22 Mart Dünya Su Günü
Uşak Çevre Gönüllüleri Derneği Başkanı Hasan Yüksel, iklim değişikliği ve kontrolsüz tüketime bağlı olarak 2025 yılında dünya nüfusunun yüzde 40’ının su kıtlığı ile karşı karşıya kalacağını iddia etti.
- Uşak Çevre Gönüllüleri Derneği Başkanı Hasan Yüksel, iklim değişikliği ve kontrolsüz tüketime bağlı olarak 2025 yılında dünya nüfusunun yüzde 40’ının su kıtlığı ile karşı karşıya kalacağını iddia etti.
Çevre Gönüllüleri Derneği Başkanı Hasan Yükseli, doğal kaynakların korunması ve suların kontrolsüz kullanımının önüne geçilmesi için bir dizi önlem alınması gerektiğini ifade etti. Yaptığı yazılı açıklamayla 2025 yılında dünyadaki bir milyar 800 milyon insanın su kıtlığı yaşamaya başlayacağını iddia eden Yüksel, yaşanacak su sıkıntısından Türkiye’nin de olumsuz etkileneceğini belirtti. 22 Mart Dünya Su günü nedeniyle açıklama yapan hasan Yüksel Türkiye’nin su zengini bir ülke olmadığını da kaydetti. Türkiye’nin iklim değişikliklerinin etkisini şiddetli bir şekilde hissedeceğini savunan Yüksel, “Bu etkiler erozyon, çölleşme ve kuraklık şeklinde olacak” dedi. Suyun ticari bir mal gibi görünmesine karşı çıktıklarını da ifade eden Uşak Çevre Gönüllüleri Derneği Başkanı Hasan Yüksel açıklamasında şunları söyledi; Türkiye’nin su zengini bir ülke olmadığını hatırlatıp ve bu sebeple suyu kullanılacak bir kaynak olarak görmekten vazgeçilip; suyun korunup, geliştirilmesi gereken bir varlık olduğunun kanunlarla kabul edilmesini savunuyoruz. Çünkü Türkiye coğrafyasına düşen yağışın (501 milyar m3) ancak üçte biri akışa geçiyor (186 milyar m3), akışa geçen suyun ise ancak yarısı (95 milyar m3) kullanılabilir forma dönüşüyor. Ülkemizde kişi başına düşen kullanılabilir su miktarı yaklaşık 3500 m3 /yıl ile dünya ortalamasının yarısı düzeyinde. Ayrıca, İklim değişikliği raporlarına göre Türkiye, iklim değişikliğinin etkilerini en şiddetli şekilde yaşacak ülkelerden birisi. Bu etkiler arasında, i erozyon, çölleşme ve kuraklık ön sıralarda yer alıyor. Ne yazık ki, su varlığımız şimdiye kadar yeterince geliştirilemediği gibi, sularımızı korumayı da başaramadık. Bütün bu koşullar nedeniyle; şimdilerde yılda 1.500 m3 düzeyinde olan kişi başına kullanılabilir su miktarı, 100 milyon nüfuslu bir Türkiye’de 100 m3’e düşecek. Daha da kötüsü, dünyada su kıtlığıyla yüz yüze olan insan sayısı bu dönemde 3 milyarı geçecek”

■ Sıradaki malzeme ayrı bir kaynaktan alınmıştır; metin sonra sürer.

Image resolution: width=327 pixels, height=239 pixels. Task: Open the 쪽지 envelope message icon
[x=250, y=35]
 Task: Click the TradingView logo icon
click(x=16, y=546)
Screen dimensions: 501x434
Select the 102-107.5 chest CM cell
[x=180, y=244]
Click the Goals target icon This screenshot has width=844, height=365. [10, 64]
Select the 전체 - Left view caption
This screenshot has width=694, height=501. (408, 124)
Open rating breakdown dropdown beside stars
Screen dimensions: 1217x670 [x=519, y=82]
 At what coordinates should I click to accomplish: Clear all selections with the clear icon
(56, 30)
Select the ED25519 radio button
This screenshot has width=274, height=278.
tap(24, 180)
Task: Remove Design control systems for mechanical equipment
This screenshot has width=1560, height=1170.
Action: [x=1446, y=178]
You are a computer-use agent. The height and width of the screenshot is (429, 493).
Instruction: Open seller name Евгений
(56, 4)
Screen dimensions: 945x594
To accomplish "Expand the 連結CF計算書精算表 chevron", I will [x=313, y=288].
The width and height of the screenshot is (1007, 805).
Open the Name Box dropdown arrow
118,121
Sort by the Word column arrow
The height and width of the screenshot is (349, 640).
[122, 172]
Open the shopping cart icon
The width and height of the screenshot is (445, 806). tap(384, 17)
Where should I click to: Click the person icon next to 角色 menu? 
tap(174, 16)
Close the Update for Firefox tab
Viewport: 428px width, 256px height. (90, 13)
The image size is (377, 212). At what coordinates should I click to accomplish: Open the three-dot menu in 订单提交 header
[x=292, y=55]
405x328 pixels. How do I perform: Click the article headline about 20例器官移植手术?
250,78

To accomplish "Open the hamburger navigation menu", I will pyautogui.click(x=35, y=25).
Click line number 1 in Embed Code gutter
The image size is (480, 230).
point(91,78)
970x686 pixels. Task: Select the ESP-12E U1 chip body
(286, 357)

Türkiye’nin suyu yöneten tek bir çerçeve kanunu dahi bulunmadığını da anlatan Hasan Yüksel, “Başta Orman ve Su İşleri Bakanlığı, DSİ, büyükşehir belediyeleri, su ve kanalizasyon idareleri olmak üzere suyun yönetiminden sorumlu çok sayıda kurum ve 40’ı aşkın yasal düzenleme var. Su yönetimindeki bu çok başlılığa son verecek; tüm canlıların su ihtiyacına saygı duyan, insanların yeterli ve temiz suya erişim hakkını güvence altına alan bir su kanununa ihtiyacımız var. Ayrıca ekosistemlerin su hakkı ve toplumun kaliteli ve yeterli suya erişim hakkını temel alan bir su kanunu çıkartılması gerektiğini savunuyoruz. Bu yöndeki çabalara kamu kesimi, sivil toplum ve medya tarafından destek verilmesi çağrısında bulunuyoruz” dedi.